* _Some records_

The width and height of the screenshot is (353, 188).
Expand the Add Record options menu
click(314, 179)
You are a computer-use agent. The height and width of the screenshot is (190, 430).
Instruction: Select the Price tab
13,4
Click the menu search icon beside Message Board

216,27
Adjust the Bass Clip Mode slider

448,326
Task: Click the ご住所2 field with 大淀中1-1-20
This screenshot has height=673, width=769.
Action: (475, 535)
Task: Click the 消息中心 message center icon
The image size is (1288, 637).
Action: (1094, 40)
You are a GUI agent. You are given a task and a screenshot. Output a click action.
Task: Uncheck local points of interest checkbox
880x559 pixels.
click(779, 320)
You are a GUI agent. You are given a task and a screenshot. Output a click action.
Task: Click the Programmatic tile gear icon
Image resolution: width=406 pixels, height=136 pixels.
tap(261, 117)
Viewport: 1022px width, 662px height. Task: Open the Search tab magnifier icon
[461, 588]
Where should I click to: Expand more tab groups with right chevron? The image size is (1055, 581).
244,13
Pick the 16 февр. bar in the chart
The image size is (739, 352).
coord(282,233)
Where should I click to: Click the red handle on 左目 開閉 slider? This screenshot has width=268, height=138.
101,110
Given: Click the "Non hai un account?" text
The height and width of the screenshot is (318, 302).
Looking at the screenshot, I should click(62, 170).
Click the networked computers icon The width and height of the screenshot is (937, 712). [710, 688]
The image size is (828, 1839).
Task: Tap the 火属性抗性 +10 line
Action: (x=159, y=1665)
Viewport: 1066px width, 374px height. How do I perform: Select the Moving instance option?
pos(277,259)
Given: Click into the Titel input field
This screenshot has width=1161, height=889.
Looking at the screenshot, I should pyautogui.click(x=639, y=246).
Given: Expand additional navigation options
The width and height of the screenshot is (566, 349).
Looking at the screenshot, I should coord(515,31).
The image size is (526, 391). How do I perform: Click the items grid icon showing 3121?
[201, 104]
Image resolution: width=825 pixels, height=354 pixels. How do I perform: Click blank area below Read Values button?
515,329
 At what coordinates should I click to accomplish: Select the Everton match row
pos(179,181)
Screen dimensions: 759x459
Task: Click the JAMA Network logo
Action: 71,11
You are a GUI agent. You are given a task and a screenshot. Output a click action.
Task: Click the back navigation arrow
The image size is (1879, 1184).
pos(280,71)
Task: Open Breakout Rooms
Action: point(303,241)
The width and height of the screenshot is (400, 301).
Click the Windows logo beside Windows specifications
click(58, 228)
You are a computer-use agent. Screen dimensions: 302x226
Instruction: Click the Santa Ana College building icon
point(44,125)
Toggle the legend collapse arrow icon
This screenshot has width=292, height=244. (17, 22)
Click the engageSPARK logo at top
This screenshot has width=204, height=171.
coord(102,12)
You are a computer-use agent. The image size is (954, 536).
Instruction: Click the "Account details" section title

* _TASK DETAILS_
Write out all the entries above again, switching "Instruction" to "Goal" and leaving everything else unchanged.

* _TASK ANSWER_
The width and height of the screenshot is (353, 188).
Expand the Add Record options menu
click(314, 179)
You are a computer-use agent. The height and width of the screenshot is (190, 430).
Goal: Select the Price tab
13,4
Click the menu search icon beside Message Board

216,27
Adjust the Bass Clip Mode slider

448,326
Task: Click the ご住所2 field with 大淀中1-1-20
This screenshot has height=673, width=769.
Action: (475, 535)
Task: Click the 消息中心 message center icon
The image size is (1288, 637).
Action: (1094, 40)
You are a GUI agent. You are given a task and a screenshot. Output a click action.
Task: Uncheck local points of interest checkbox
880x559 pixels.
click(779, 320)
You are a GUI agent. You are given a task and a screenshot. Output a click action.
Task: Click the Programmatic tile gear icon
Image resolution: width=406 pixels, height=136 pixels.
tap(261, 117)
Viewport: 1022px width, 662px height. Task: Open the Search tab magnifier icon
[461, 588]
Where should I click to: Expand more tab groups with right chevron? The image size is (1055, 581).
244,13
Pick the 16 февр. bar in the chart
The image size is (739, 352).
coord(282,233)
Where should I click to: Click the red handle on 左目 開閉 slider? This screenshot has width=268, height=138.
101,110
Given: Click the "Non hai un account?" text
The height and width of the screenshot is (318, 302).
Looking at the screenshot, I should click(62, 170).
Click the networked computers icon The width and height of the screenshot is (937, 712). [710, 688]
The image size is (828, 1839).
Task: Tap the 火属性抗性 +10 line
Action: (x=159, y=1665)
Viewport: 1066px width, 374px height. How do I perform: Select the Moving instance option?
pos(277,259)
Given: Click into the Titel input field
This screenshot has width=1161, height=889.
Looking at the screenshot, I should pyautogui.click(x=639, y=246).
Given: Expand additional navigation options
The width and height of the screenshot is (566, 349).
Looking at the screenshot, I should coord(515,31).
The image size is (526, 391). How do I perform: Click the items grid icon showing 3121?
[201, 104]
Image resolution: width=825 pixels, height=354 pixels. How do I perform: Click blank area below Read Values button?
515,329
 At what coordinates should I click to accomplish: Select the Everton match row
pos(179,181)
Screen dimensions: 759x459
Task: Click the JAMA Network logo
Action: 71,11
You are a GUI agent. You are given a task and a screenshot. Output a click action.
Task: Click the back navigation arrow
The image size is (1879, 1184).
pos(280,71)
Task: Open Breakout Rooms
Action: point(303,241)
The width and height of the screenshot is (400, 301).
Click the Windows logo beside Windows specifications
click(58, 228)
You are a computer-use agent. Screen dimensions: 302x226
Goal: Click the Santa Ana College building icon
point(44,125)
Toggle the legend collapse arrow icon
This screenshot has width=292, height=244. (17, 22)
Click the engageSPARK logo at top
This screenshot has width=204, height=171.
coord(102,12)
You are a computer-use agent. The image size is (954, 536).
Goal: Click the "Account details" section title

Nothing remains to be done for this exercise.